AVAILABLE DATA:
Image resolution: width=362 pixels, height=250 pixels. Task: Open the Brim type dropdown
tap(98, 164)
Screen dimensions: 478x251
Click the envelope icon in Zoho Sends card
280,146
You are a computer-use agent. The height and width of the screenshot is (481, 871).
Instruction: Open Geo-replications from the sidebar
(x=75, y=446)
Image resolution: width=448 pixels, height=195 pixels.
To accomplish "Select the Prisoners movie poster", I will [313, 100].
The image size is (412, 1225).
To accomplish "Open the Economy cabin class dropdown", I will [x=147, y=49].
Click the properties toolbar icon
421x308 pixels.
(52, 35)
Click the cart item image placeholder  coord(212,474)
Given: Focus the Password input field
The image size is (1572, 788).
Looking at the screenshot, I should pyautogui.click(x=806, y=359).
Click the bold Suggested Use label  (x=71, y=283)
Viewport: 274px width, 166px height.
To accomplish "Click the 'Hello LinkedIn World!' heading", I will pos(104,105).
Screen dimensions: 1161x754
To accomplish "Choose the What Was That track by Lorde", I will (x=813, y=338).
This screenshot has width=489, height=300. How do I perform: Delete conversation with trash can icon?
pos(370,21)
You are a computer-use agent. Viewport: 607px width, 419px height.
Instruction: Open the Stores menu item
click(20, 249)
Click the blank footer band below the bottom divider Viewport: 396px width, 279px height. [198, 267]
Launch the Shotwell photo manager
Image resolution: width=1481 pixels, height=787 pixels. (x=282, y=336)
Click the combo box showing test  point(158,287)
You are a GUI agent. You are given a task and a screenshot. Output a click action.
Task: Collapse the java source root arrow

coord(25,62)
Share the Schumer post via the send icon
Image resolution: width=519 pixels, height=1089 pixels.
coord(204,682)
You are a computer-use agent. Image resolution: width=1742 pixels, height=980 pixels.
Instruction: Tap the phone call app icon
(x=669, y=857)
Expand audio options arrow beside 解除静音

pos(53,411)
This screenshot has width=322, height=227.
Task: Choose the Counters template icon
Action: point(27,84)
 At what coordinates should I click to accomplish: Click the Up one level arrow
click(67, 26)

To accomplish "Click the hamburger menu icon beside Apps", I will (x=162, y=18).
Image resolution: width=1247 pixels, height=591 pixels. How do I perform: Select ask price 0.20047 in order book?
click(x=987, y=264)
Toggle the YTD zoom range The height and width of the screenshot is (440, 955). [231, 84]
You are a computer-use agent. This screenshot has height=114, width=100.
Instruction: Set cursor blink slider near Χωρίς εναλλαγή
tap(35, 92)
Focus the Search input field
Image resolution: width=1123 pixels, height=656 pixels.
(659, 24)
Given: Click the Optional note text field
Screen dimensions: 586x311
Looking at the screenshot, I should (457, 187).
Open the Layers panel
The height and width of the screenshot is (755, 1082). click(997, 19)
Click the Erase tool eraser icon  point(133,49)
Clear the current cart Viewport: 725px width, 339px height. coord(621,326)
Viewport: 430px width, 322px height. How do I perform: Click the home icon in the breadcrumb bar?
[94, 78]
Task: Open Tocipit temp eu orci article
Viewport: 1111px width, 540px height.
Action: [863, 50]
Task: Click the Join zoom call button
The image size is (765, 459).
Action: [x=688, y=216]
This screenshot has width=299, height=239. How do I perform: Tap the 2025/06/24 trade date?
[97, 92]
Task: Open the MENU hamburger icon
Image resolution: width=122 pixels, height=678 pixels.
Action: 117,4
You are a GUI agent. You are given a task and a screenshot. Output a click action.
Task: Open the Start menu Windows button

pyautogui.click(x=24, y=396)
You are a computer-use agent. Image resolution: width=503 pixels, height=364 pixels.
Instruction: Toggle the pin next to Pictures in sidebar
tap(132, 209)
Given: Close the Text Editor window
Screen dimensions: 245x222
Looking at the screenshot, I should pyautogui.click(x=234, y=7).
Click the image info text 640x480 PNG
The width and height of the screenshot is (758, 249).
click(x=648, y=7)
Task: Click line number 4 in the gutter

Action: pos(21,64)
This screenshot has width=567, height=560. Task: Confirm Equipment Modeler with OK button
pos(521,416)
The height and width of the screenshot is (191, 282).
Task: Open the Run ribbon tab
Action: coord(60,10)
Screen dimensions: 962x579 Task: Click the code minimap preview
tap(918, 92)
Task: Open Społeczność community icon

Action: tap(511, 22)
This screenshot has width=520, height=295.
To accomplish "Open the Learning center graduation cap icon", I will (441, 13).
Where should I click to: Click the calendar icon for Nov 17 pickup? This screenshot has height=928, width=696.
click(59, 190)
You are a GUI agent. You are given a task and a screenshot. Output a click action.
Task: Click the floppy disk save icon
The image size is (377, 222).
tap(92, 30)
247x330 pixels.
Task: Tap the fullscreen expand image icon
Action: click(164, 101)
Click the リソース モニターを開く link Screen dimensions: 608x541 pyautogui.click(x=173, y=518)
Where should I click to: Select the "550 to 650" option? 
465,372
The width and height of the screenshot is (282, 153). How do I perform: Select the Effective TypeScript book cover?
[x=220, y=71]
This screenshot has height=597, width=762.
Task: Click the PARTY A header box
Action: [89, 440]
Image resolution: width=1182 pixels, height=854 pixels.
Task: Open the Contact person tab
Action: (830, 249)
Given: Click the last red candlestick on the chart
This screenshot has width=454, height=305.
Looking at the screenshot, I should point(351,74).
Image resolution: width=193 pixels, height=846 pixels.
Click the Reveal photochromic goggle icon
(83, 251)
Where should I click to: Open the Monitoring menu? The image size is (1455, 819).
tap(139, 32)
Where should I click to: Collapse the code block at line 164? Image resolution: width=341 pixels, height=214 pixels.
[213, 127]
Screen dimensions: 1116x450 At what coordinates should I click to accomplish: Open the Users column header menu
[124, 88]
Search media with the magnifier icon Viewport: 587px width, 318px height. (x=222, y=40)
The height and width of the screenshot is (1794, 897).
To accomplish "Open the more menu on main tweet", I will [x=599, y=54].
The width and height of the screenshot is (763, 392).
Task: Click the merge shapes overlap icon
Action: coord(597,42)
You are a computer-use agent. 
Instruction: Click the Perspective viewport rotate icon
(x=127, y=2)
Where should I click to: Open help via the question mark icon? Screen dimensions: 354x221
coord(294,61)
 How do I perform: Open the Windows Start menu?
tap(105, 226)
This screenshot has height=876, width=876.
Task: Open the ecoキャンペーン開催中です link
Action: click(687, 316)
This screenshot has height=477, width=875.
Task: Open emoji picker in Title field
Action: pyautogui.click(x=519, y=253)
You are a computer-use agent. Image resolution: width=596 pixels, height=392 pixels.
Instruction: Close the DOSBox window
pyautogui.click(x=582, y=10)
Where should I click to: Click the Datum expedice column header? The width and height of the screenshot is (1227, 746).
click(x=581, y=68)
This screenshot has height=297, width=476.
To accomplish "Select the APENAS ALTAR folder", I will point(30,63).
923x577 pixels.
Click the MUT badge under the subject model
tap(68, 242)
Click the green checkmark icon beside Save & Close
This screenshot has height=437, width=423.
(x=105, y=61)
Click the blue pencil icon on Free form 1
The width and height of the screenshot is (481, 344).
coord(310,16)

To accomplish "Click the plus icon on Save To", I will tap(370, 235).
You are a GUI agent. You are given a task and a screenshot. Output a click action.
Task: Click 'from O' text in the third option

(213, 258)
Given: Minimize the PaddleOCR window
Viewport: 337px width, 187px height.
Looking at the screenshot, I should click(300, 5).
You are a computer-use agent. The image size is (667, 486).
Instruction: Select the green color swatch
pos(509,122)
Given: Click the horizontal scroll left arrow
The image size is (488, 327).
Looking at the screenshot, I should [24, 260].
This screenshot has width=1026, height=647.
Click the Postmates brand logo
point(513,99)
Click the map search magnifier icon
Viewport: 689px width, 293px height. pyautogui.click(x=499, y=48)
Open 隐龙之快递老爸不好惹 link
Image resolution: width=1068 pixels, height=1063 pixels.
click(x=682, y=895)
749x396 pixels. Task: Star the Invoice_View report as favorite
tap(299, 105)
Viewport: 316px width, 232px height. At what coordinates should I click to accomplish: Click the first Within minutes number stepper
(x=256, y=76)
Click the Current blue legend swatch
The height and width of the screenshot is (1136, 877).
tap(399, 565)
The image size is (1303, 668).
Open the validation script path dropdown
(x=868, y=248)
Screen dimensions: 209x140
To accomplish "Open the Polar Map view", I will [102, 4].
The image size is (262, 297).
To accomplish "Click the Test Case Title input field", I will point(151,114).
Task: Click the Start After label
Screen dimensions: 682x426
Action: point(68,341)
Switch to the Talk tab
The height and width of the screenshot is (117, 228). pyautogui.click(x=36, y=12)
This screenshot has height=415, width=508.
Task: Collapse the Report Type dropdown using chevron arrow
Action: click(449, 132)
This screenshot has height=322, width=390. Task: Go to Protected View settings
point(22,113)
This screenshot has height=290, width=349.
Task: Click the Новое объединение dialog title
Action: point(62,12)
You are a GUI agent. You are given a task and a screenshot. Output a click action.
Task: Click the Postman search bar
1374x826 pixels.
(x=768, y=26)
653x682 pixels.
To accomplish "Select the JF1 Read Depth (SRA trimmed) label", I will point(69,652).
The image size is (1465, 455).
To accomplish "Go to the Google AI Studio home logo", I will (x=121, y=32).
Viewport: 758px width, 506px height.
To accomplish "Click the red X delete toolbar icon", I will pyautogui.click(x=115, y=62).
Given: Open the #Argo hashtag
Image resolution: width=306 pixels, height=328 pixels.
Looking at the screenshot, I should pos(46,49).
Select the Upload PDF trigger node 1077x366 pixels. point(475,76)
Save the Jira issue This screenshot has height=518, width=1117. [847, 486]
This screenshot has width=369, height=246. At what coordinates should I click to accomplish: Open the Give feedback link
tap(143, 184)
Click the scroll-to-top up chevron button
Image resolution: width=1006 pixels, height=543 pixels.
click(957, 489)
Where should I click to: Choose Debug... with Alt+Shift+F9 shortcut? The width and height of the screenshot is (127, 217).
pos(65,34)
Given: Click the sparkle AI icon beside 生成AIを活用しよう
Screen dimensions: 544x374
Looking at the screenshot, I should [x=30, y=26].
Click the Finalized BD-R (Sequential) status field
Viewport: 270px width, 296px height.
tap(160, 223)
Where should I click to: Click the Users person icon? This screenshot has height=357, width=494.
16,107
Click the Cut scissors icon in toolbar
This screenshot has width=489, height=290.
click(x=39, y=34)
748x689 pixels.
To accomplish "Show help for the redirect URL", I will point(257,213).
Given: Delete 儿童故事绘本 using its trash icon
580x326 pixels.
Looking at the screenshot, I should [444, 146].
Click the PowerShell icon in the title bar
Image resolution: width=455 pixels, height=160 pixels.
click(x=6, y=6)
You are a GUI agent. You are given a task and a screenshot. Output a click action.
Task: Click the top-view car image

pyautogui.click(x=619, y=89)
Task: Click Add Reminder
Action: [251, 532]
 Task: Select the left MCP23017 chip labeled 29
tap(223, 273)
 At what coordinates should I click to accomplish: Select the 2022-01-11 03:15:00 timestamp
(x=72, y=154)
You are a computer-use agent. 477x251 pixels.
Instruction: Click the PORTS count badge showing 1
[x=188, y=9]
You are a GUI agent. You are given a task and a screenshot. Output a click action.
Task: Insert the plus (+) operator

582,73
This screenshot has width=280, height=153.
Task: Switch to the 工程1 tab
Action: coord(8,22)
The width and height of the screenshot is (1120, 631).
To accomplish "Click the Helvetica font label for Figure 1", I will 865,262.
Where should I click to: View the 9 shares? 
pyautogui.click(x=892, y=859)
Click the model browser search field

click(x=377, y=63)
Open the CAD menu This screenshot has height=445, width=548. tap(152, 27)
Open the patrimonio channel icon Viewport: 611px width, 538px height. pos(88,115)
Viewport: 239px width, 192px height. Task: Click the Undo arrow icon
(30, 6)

WORK TASK:
Print the lines above, unchanged, from the start of the records to the line with "The image size is (412, 1225).", including that final line.

RESPONSE BOX:
Image resolution: width=362 pixels, height=250 pixels. Task: Open the Brim type dropdown
tap(98, 164)
Screen dimensions: 478x251
Click the envelope icon in Zoho Sends card
280,146
You are a computer-use agent. The height and width of the screenshot is (481, 871).
Instruction: Open Geo-replications from the sidebar
(x=75, y=446)
Image resolution: width=448 pixels, height=195 pixels.
To accomplish "Select the Prisoners movie poster", I will [313, 100].
The image size is (412, 1225).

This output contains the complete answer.